_Work instructions:_ Please return the lines below verbatim, beginning at the one that has "You are a GUI agent. The screenshot is 430×1902." and stopping after the one that has "部屋まるに意見を送る (520, 1844)", and add no other lines.

· · · · ·

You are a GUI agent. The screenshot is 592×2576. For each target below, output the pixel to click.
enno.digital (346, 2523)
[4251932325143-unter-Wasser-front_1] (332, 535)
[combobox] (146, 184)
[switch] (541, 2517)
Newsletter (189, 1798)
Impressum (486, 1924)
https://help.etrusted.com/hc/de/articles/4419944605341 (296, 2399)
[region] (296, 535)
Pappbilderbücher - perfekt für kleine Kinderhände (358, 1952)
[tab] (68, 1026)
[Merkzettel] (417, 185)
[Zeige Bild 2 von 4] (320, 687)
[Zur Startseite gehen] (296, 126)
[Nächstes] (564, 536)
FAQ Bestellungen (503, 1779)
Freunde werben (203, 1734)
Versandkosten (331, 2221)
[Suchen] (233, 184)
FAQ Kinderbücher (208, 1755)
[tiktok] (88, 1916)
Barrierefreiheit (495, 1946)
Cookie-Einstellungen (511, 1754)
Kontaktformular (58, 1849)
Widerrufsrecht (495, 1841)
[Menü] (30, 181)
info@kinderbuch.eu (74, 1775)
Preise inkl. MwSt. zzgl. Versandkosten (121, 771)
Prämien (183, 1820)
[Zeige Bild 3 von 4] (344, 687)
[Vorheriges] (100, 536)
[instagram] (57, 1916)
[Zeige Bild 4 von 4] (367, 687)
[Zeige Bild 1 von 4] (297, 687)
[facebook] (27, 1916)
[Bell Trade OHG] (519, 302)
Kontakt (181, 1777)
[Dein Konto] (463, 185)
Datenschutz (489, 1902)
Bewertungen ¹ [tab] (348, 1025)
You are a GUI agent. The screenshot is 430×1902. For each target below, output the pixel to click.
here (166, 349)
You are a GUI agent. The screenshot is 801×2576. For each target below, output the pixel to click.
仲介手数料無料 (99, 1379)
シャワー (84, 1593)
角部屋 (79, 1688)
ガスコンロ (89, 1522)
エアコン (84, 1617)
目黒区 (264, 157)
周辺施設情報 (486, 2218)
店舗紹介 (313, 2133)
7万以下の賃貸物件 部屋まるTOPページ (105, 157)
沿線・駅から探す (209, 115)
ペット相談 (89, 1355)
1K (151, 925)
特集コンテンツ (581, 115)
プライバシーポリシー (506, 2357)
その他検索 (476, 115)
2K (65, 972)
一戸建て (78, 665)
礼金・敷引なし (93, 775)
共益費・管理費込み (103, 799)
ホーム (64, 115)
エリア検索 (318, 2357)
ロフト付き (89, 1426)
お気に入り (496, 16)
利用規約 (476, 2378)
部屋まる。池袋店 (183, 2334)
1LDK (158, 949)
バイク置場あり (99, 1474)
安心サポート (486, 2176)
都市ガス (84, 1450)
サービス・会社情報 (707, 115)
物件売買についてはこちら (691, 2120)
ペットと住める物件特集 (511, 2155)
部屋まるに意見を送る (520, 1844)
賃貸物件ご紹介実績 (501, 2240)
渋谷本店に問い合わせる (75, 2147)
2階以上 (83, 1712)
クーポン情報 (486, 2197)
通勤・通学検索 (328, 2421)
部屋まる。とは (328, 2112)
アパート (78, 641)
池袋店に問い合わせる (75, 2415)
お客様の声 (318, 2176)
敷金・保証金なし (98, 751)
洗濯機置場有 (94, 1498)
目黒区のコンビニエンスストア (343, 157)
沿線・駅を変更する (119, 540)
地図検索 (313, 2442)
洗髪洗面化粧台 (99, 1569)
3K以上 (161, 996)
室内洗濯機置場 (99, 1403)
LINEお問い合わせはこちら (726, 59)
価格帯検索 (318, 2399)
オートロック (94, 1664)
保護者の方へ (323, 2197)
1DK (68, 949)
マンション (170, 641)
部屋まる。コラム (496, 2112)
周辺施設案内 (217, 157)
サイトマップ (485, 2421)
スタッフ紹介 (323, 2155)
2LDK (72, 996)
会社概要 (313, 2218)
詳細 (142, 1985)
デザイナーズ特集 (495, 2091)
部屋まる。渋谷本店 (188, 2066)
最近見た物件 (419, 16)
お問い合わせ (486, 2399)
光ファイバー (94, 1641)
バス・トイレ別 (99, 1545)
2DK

· · · · ·

_Written reply:_
You are a GUI agent. The screenshot is 430×1902. For each target below, output the pixel to click.
here (166, 349)
You are a GUI agent. The screenshot is 801×2576. For each target below, output the pixel to click.
仲介手数料無料 (99, 1379)
シャワー (84, 1593)
角部屋 (79, 1688)
ガスコンロ (89, 1522)
エアコン (84, 1617)
目黒区 (264, 157)
周辺施設情報 (486, 2218)
店舗紹介 (313, 2133)
7万以下の賃貸物件 部屋まるTOPページ (105, 157)
沿線・駅から探す (209, 115)
ペット相談 (89, 1355)
1K (151, 925)
特集コンテンツ (581, 115)
プライバシーポリシー (506, 2357)
その他検索 (476, 115)
2K (65, 972)
一戸建て (78, 665)
礼金・敷引なし (93, 775)
共益費・管理費込み (103, 799)
ホーム (64, 115)
エリア検索 (318, 2357)
ロフト付き (89, 1426)
お気に入り (496, 16)
利用規約 (476, 2378)
部屋まる。池袋店 (183, 2334)
1LDK (158, 949)
バイク置場あり (99, 1474)
安心サポート (486, 2176)
都市ガス (84, 1450)
サービス・会社情報 (707, 115)
物件売買についてはこちら (691, 2120)
ペットと住める物件特集 (511, 2155)
部屋まるに意見を送る (520, 1844)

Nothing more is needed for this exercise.